Balancing Cost, Cash, and Service is the most significant element of supply chain management. While service may be the most important customer-facing metric, cost and cash are essential to the health of the business.
From the supply chain perspective, service includes lead time to fill orders, order fill rate, product variance, etc. An improvement in any of these elements may need an increase in inventory, which impacts cash. Another way to achieve higher service is to increase production change over or shorten lead time; hence, higher cost.
Supply chain costs include production, transportation & warehousing (T&W) costs, ordering cost, etc.
While it is tempting to source cheaper products from certain countries or increase order quantities to reduce costs, that could lead to an inventory increase, reduced cash, or a longer reaction time, impacting service.
Supply chain controls cash via inventory.
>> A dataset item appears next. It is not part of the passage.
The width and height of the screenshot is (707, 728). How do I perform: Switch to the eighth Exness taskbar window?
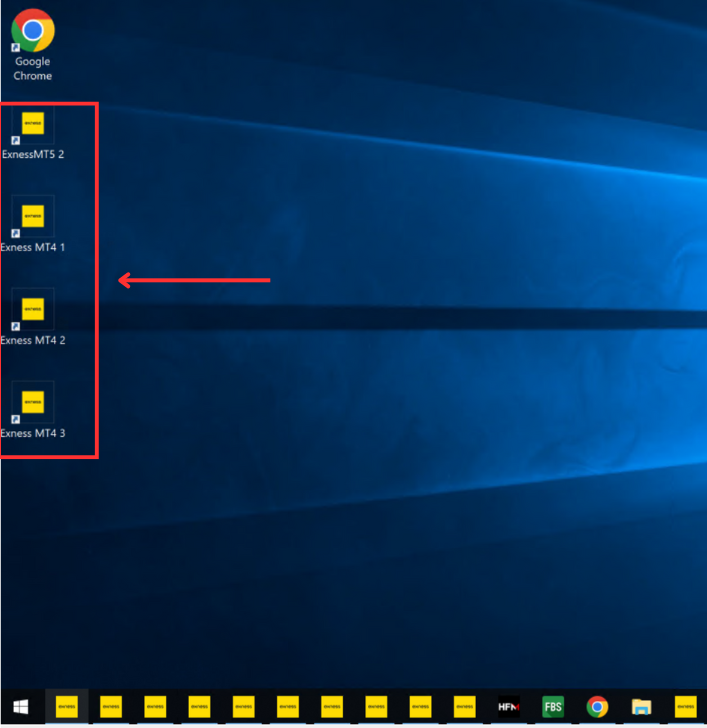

Reducing inventory will impact service level: not having the products at the right place at the right time, or having to narrow the product portfolio. Maintaining the service level while reducing inventory comes at the expense of cost: quick production change over, expediting fees, air freight, etc.
How can I help?
Balancing Cost – Cash – Service requires cooperation among different departments: Sales, Marketing, Procurement, etc.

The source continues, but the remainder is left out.